Despite my selecting specific images in "All Photos," the Assisted Culling tool analyzed my entire library. Worse yet, there's no Cancel button to abort — or at least I couldn't find one.
Beginning in "All Photos" was my error, even though the Assisted Culling option is listed in the "All Photos" view. (The tutorial set me straight on this, but it seems this tool shouldn't be actionable in the "All Photos" mode without a pop-up window asking if you really want to analyze your whole library.)
Perhaps from a programming standpoint, I can understand the need to begin the culling process in a specific album. But practically speaking, why make an album of photos you haven't yet reviewed? Being able to select new images from "All Photos" or one of the "Recently Added" folders would be a huge help. I have since used the Assisted Culling and Auto-Stacking tools on established albums and they worked well overall.
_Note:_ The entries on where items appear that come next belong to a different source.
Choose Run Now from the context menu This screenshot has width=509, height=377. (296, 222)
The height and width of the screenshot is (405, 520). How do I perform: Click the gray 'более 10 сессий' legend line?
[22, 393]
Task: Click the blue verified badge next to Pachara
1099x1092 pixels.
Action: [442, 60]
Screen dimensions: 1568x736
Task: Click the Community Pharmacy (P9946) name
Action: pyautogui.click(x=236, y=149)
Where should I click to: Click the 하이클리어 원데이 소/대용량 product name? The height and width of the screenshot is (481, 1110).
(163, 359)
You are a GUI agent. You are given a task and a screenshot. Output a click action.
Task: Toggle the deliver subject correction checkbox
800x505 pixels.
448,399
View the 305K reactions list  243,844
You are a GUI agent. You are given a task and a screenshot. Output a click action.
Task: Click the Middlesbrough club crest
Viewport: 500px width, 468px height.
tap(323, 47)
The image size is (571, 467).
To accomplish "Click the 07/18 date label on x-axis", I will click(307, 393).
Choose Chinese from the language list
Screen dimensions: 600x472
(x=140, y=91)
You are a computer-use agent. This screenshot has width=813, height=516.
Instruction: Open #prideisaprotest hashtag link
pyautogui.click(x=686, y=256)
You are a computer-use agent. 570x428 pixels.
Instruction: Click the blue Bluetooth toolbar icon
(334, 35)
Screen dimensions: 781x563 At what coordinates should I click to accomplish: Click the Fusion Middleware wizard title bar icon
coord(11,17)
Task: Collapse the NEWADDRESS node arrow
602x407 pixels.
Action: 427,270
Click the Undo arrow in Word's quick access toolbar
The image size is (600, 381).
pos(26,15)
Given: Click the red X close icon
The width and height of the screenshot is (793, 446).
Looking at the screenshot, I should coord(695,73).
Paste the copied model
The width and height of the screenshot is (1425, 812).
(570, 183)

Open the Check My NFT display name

The tools certainly help to take the anxiety out of photo reviews by grouping the similar images into manageable stacks.
One other area for improvement: Once you've reviewed the culls and put them in stacks, you can't review the stacked images in a traditional "Square Grid." You need to look at them in the "Detail" view, which provides one large image plus thumbnails of the other images in the sliding grid below, and even then it takes two clicks to get there. (See screen shots.) Using the "Detail" view is not a big deal if the stack contains a few photos, but it's deinitely a challenge if the stack contains anything more the five or six images.
One other limitation: You can't see the stacks in Lightroom Mobile. That's been an ongoing issue with merged HDR images, too, so it would be great if Adobe could find a way to address that.
Conceptually, I love these new tools — thank you, Adobe! — and look forward to making them part of my workflow once developers move past the Early Access phase.